The server is called Context7. What it does: injects version-specific library documentation into AI context so the model stops hallucinating deprecated methods.

That’s it. One problem. One sentence description that every developer immediately recognizes as their own problem.

What the Description Actually Does

Context7 doesn’t call itself a “documentation server” or a “library reference tool.” Those are capability descriptions. They describe what the server is.

Context7 describes what it fixes: you ask an AI how to use a library, it gives you code from two major versions ago, and that code doesn’t work. You’ve spent fifteen minutes debugging something that was never going to work. Context7 exists to eliminate that specific fifteen minutes.

When a developer reads that description, there’s no translation step. They don’t have to figure out whether this applies to them. They’ve already experienced the problem. The server sells itself.

The 95% Positioning Gap

Here’s the part that surprised me. Of eleven thousand MCP servers, roughly 95% generate no revenue. Most of them are technically functional. Many are technically impressive. They just can’t explain why someone should use them.

This isn’t a capability gap. It’s a positioning gap.

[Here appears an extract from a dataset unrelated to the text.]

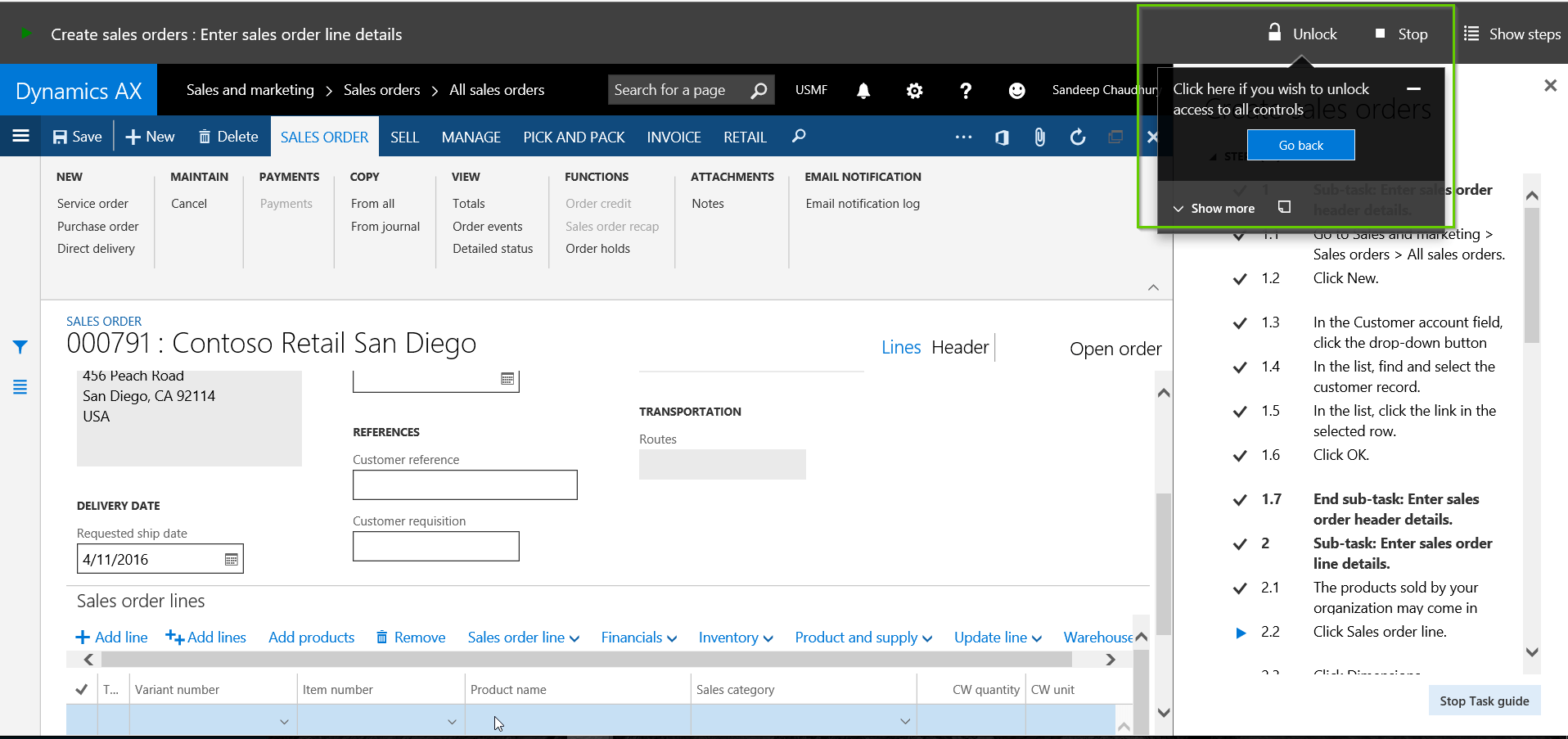Click the Go back button
1568x739 pixels.
pos(1300,145)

The most common failure mode is describing what a server does instead of what problem it solves. “GitHub integration server” versus “automates PR review so you stop context-switching during code review.” Same underlying capability, completely different clarity about value.

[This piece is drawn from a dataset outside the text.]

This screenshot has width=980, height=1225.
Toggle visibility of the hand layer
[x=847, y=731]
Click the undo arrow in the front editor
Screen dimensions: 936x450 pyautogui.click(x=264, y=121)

The developers who earn $3k–$10k+/month from MCP servers aren’t building more sophisticated software than everyone else. They’re describing their software in terms of the pain it removes.

The Browser Automation Cluster

Three of the top ten MCP servers are browser automation tools. This seems counterintuitive — why would the same general category dominate three spots?

Because they’re not competing with each other. Each one has staked out a different specific pain:

  • One solves the “scrape structured data from pages that block traditional scrapers” problem
  • One solves the “automate repetitive browser workflows without writing Selenium” problem
  • One solves the “test UI interactions as part of an AI agent loop” problem

Same underlying technology. Completely different problems. Different customers who all feel like the tool was built specifically for them.

The lesson isn’t “build browser automation.” It’s that a single technology surface contains multiple distinct problems, and each problem is its own opportunity if you describe it specifically enough.

The Question to Ask First

When Context7 was designed, someone must have asked: “What is the single most specific problem we can solve for developers using AI?”

Not: “What should an MCP documentation server do?”

The first question leads to a product that fits one pain exactly. The second question leads to a product that partially addresses many pains and dominates none of them.

The eleven thousand servers mostly started with the second question. The ones that win mostly started with the first.

If you’re building an MCP server — or any developer tool — the useful exercise is to write one sentence describing the outcome your target user gets, in terms of something that currently frustrates them. Not what your tool does. What the user stops experiencing.

If you can’t write that sentence, you haven’t found the problem yet.